|
antiSPAM
antiSpam
uses a set of Perl
modules that work
to filter e-mail,
based on criteria
that can be
defined for any
portion of the
message. This
means that the
entire message is
checked from
beginning to end
looking for
characters that
are commonly found
in spam. Every
spam-like
character carries
a certain weight
or score. If that
character exists
in an e-mail,
antiSPAM notes
that character,
how much it is
worth and
continues checking
the message. When
the e-mail has
been completely
checked, the
cumulative score
of all the
spam-like checks
is summed. If that
sum total exceeds
the pre-defined
threshold (“required_hits”)
the message is
tagged as spam. If
not, then the
message is
delivered as usual
without the
antiSPAM “mark
up”.
In its most basic
(and default)
state, that is, no
archiving or
deletion rule has
been established,
antiSpam
will still let
messages that are
marked as spam be
delivered to you.
This is done so
that the user
doesn’t lose mail
during the early
set up portion of
antiSpam.
Once the user is
comfortable with
the way that
antiSpam is
“tagging” spam
then they may
enable additional
message handling
rules – i.e.
archiving or
deleting.
The standard
antiSpam rule
set contains
hundreds of rules
for identifying
questionable
messages on the
basis of header
contents, body
contents, message
structure, sender,
and other
heuristics.
Because each rule
is weighted, rules
can be useful even
if they are not
perfect predictors
of spam
individually, or
even if they in
fact match many
legitimate
messages. For
example, one of
the rules matches
messages whose
subject is in ALL
CAPS. On its own,
this rule would be
a poor one -- it
would match too
many legitimate
messages -- but
taken in
conjunction with
the results of
other rules, it
still contributes
effectively to the
spam-identification
process. This is a
big departure from
the requirements
of most previous
spam filters,
where each rule
had to stand
entirely on its
own.
The default
weighting for the
rules is
determined using a
statistical
technique, testing
the rules against
a large corpus of
known spam and
legitimate mail.
This training
process assigns
weights to each
rule, positive or
negative, based on
its predictive
power of
identifying a
message as
"probably spam" or
"probably
legitimate." In
this way, even
rules that often
match both
legitimate mail
and spam, but
suggest one or the
other, can still
be very useful in
making inferences
about the
probability that a
given message is
spam. A lot of
small "this might
be spam" hints can
add up to a high
degree of
confidence. antiSpam also
employs a
statistical
technique, called
auto-whitelisting,
to learn the
characteristics of
the mail you
receive, and uses
that to adjust the
spam score.

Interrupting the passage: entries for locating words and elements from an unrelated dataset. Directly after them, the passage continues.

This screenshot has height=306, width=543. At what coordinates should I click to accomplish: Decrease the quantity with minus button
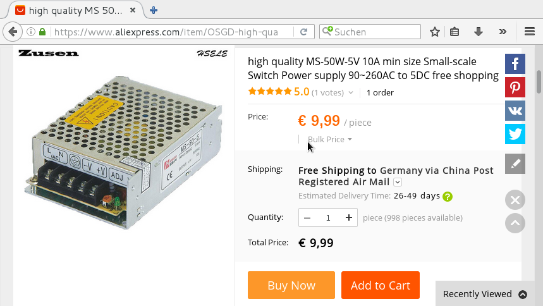(308, 217)
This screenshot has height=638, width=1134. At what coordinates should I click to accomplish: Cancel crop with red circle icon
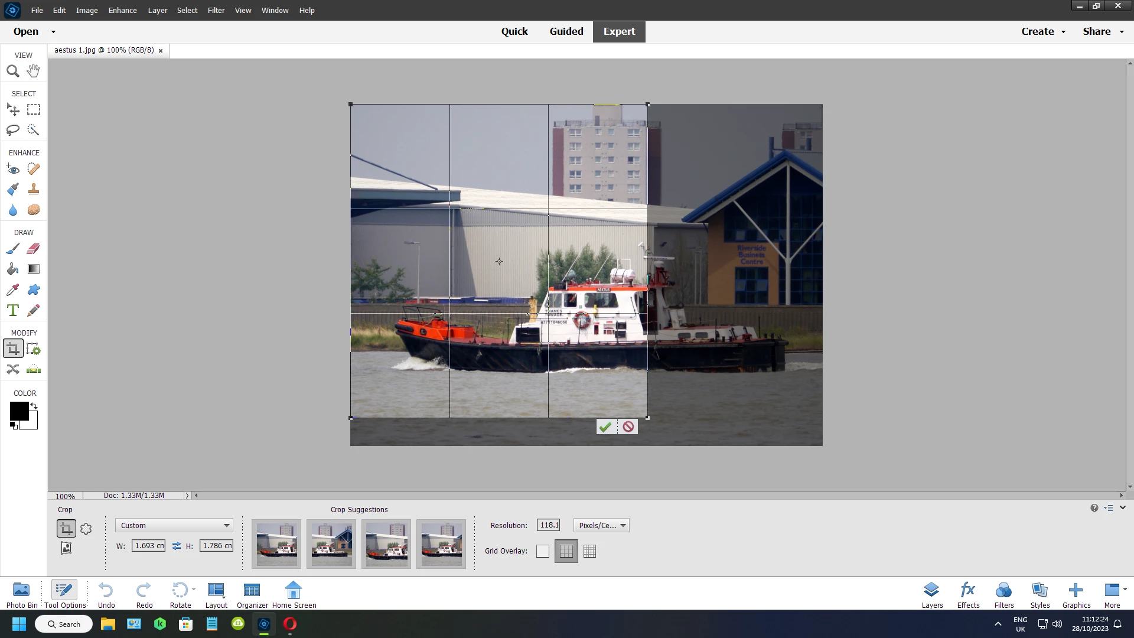tap(628, 427)
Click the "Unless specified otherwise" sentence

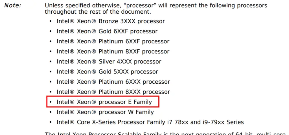(x=156, y=6)
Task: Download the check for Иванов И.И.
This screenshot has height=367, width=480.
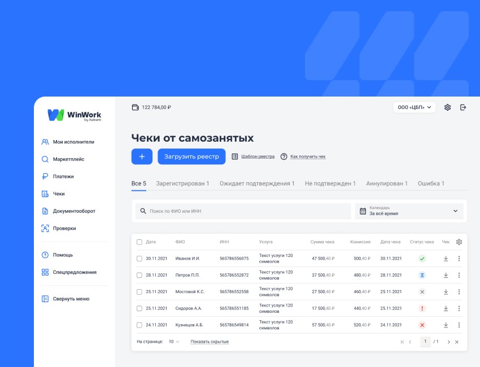Action: coord(446,260)
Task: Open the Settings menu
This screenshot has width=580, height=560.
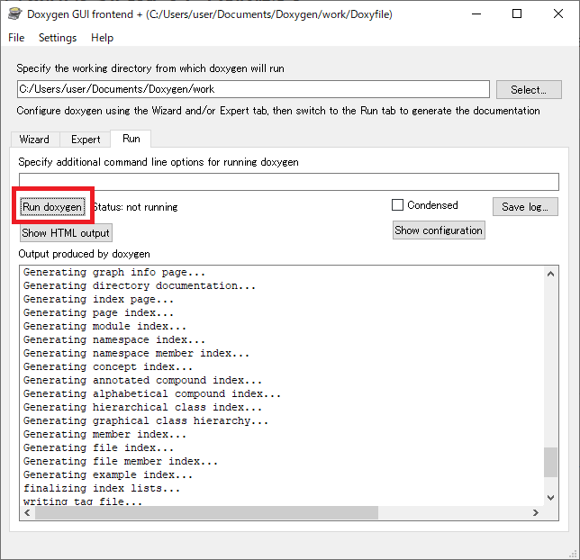Action: [58, 38]
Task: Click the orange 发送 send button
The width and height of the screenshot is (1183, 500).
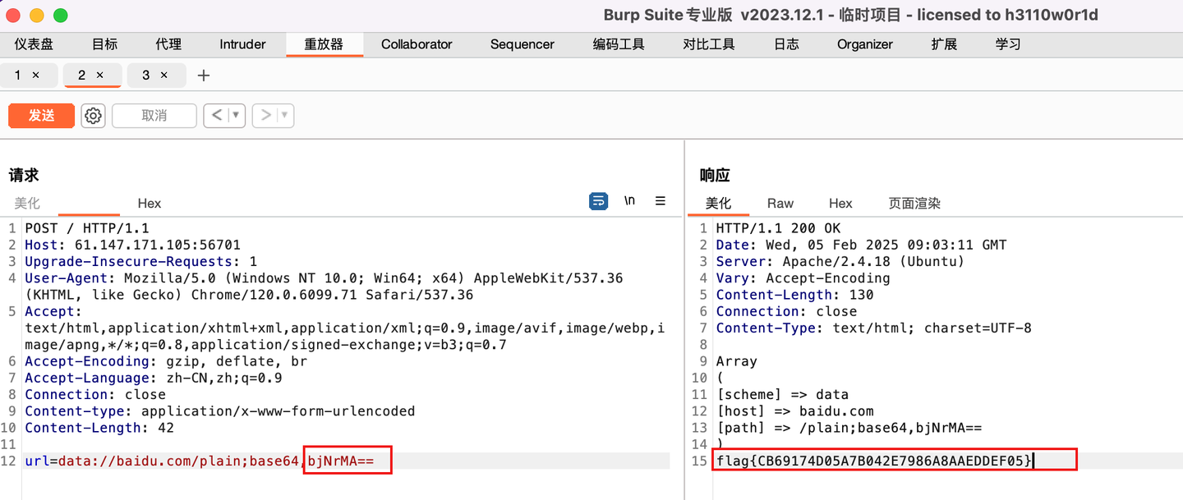Action: (41, 116)
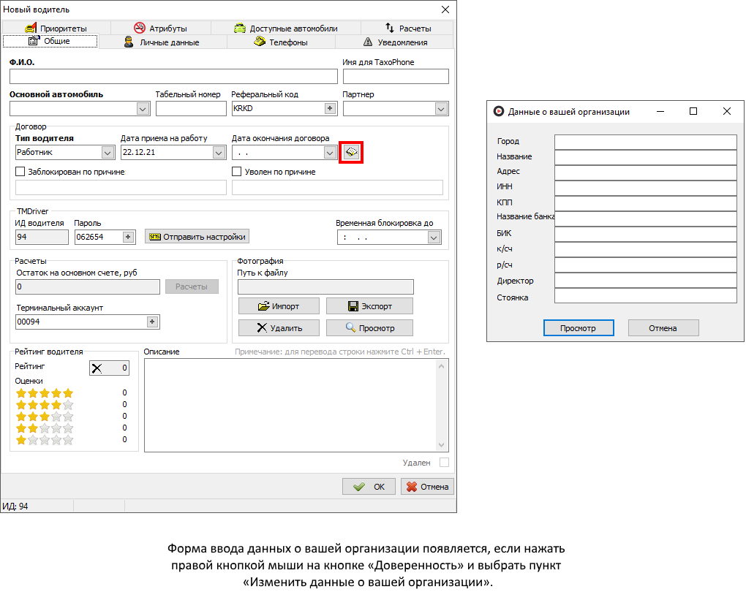Expand the Партнер combo box
Image resolution: width=746 pixels, height=611 pixels.
coord(441,109)
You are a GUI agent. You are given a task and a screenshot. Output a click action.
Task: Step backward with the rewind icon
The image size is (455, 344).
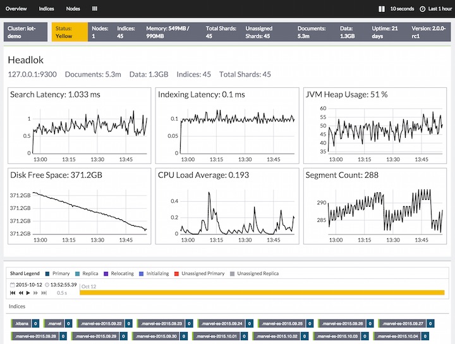coord(21,293)
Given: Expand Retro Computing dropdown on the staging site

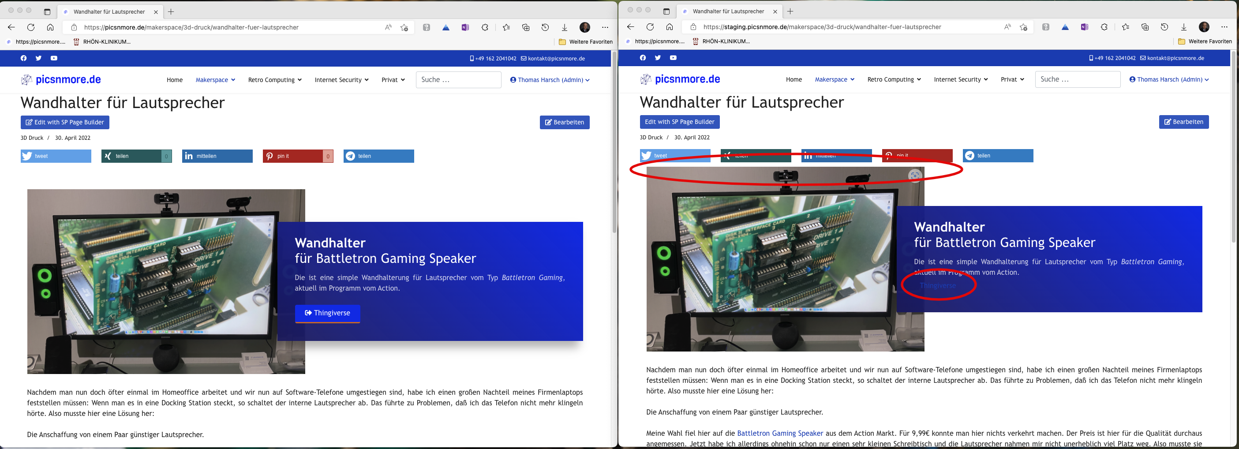Looking at the screenshot, I should [x=894, y=79].
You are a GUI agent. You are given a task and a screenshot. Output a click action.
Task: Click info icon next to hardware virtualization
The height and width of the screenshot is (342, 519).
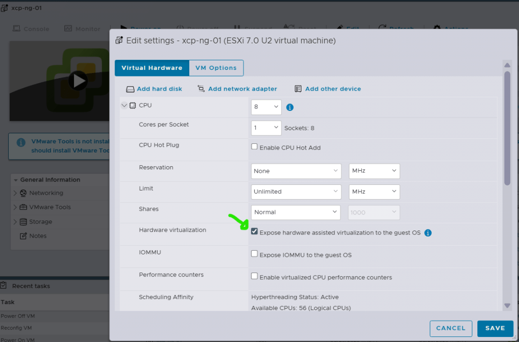point(428,233)
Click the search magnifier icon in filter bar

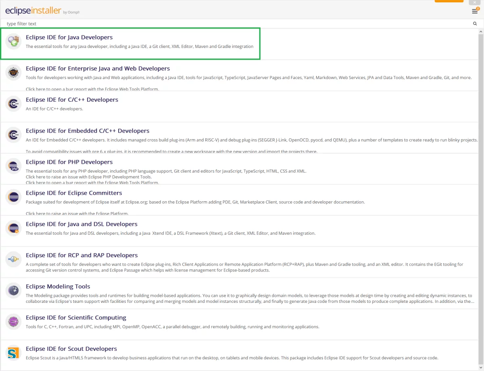click(475, 24)
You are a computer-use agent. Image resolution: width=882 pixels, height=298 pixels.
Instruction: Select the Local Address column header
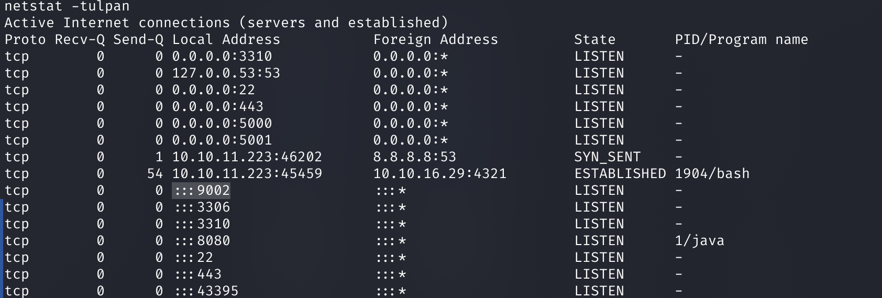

It
computes the
statistical
distribution of
the spam score of
messages sent by
individual
senders, and uses
this to adjust the
spam score for a
new message sent
by a known sender.
For example, if
you have a friend
who regularly
sends you
(non-spam) e-mail,
but then that
friend forwards
you an
advertisement that
would ordinarily
have a high spam
score,
antiSpam will
use that friend's
history data to
adjust the
message's spam
score downwards.
You can also
supplement the
rule set with
explicit whitelist
and blacklist
entries if you
know that messages
from a particular
sender (or site)
are legitimate or
spam.
In addition to the
built-in rules,
antiSPAM can
access external
databases, such as
commercial
blacklist services
and the Razor and
DCC spam checksum
databases. These
external checks
are treated just
like any other
rule, and users
can adjust the
weights associated
with matching one
of these databases
as they see fit.
Razor is a
database of
checksums of known
spam messages, as
reported by users. If a
message's checksum
appears in Razor,
the appropriate
rule is triggered
and its score is
added to the
message score.
Razor is
surprisingly
effective at
catching many spams, and because
its decisions are
based on human
classification, it
frequently
identifies
messages that are
not caught by the
other message
heuristics. At the
same time,
antiSPAM
assigns a weight
to Razor hits that
is not, by itself,
enough to mark a
message as spam,
so erroneous or
even malicious
submissions to
Razor don't
usually cause much
trouble for
antiSPAM
users. Razor is a
much sharper tool
than traditional
spam blacklists,
which identify
entire domains or
IP address ranges
as spammers, often
branding innocent
senders in the
process. Because
antiSPAM can
learn over time
and access dynamic
databases, even
without installing
the periodic rule
updates, it is
more likely to
remain useful for
a longer time than
strictly
rule-based
systems.
antiSpam
takes a very
different
approach from
previous spam
filters, and
this approach
has proven to be
more flexible
and adaptable.
While it also
uses matching
rules to
identify
possible spam
candidates, it
takes a
probabilistic,
score-based
approach to
classifying
messages instead
of a binary
approach.
Instead of
seeking to
create rules
that identify
messages as
"definitely
spam" or
"definitely not
spam", it uses
rules that use
probability to
make inferences
about the
likelihood that
a given message
is spam. For most users,
antiSPAM can
catch nearly all
of the spam
without
quarantining
legitimate mail,
and offers
virtually infinite
tuning and
customization
options. After using
antiSPAM for
several months,
the majority of
users are happy to
report that in
their experience,
the false positive
and false negative
rates were
extremely low.
After a small bit
of initial tuning
(mostly whitelist
and blacklist
entries), users now
spend no more than
a few minutes a
week scanning the
spam folder for
false positives
-and almost never
find any!
|